[Extracted records]

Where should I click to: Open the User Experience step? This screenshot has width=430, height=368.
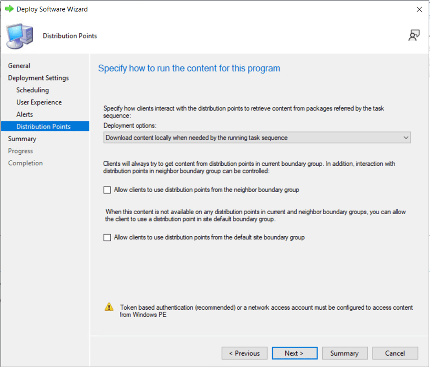[39, 102]
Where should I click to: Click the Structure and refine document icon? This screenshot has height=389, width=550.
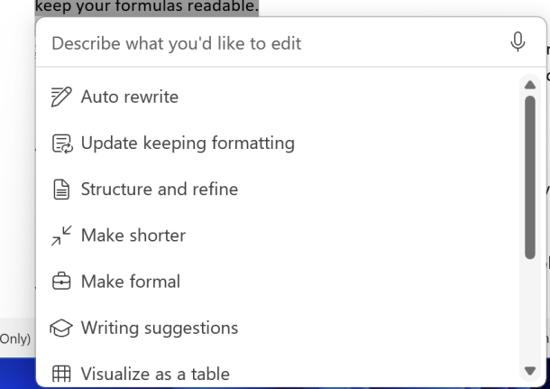pyautogui.click(x=61, y=189)
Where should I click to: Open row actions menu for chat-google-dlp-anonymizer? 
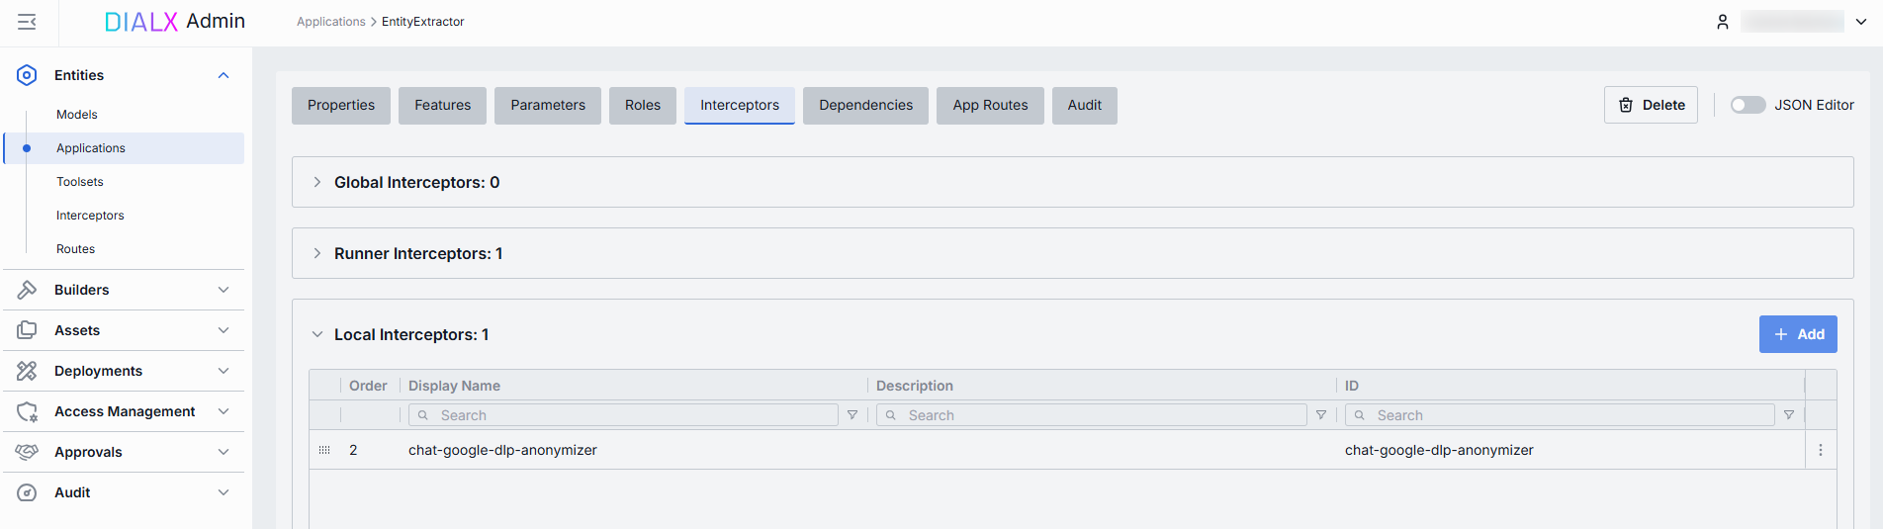1820,450
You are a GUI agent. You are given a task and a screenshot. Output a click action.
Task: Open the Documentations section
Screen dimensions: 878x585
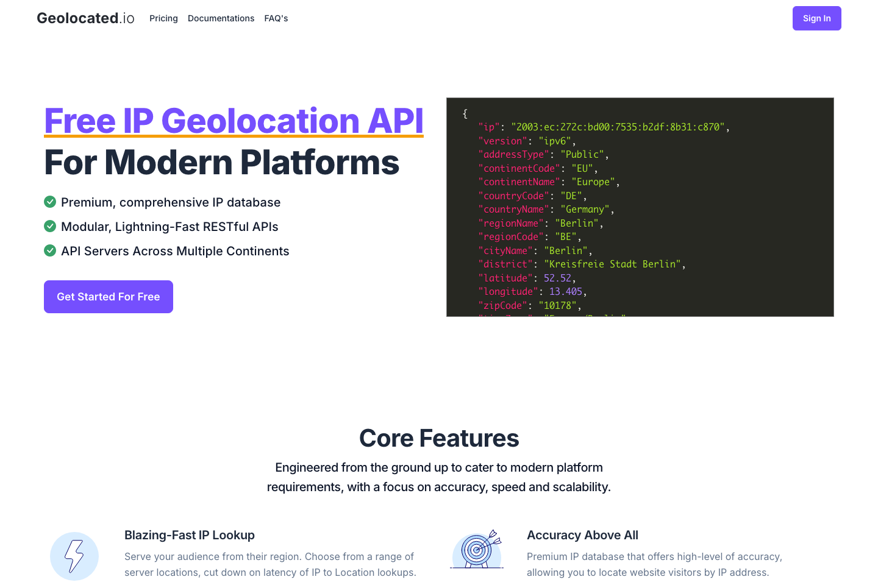click(221, 18)
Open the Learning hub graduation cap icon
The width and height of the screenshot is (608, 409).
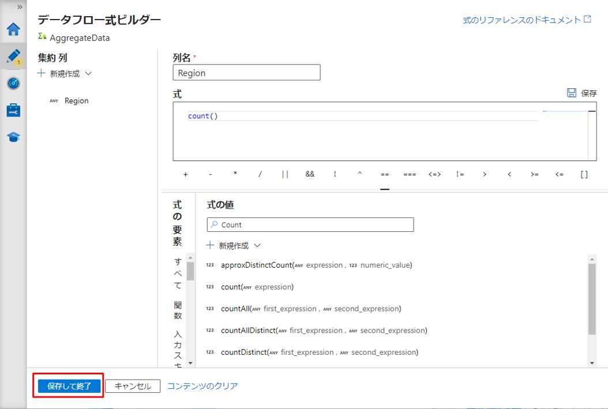tap(13, 137)
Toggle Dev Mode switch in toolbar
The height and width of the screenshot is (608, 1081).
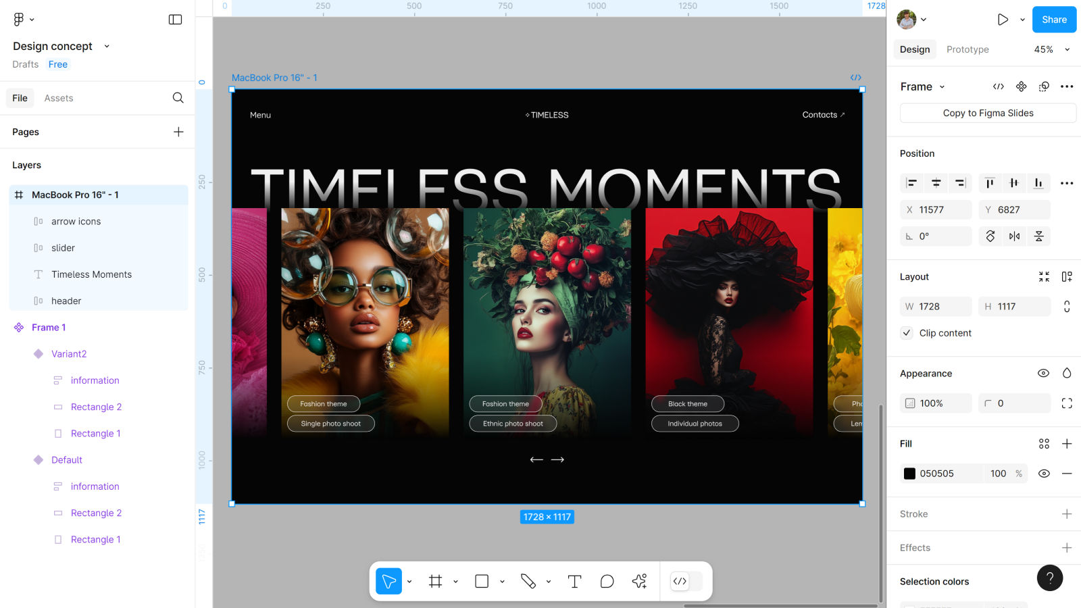pyautogui.click(x=686, y=581)
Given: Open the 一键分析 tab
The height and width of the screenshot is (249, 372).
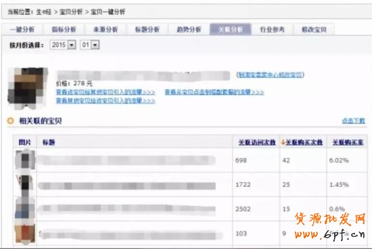Looking at the screenshot, I should 22,29.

Exercise description:
Please transcribe word for word the lines from the one bearing "Screen dimensions: 878x585" through the last line of the records above, omitting the pictures.

Response box:
Screen dimensions: 878x585
click(221, 18)
Open the Learning hub graduation cap icon
The width and height of the screenshot is (608, 409).
tap(13, 137)
Toggle Dev Mode switch in toolbar
The height and width of the screenshot is (608, 1081).
pyautogui.click(x=686, y=581)
Given: Open the 一键分析 tab
The height and width of the screenshot is (249, 372).
Looking at the screenshot, I should 22,29.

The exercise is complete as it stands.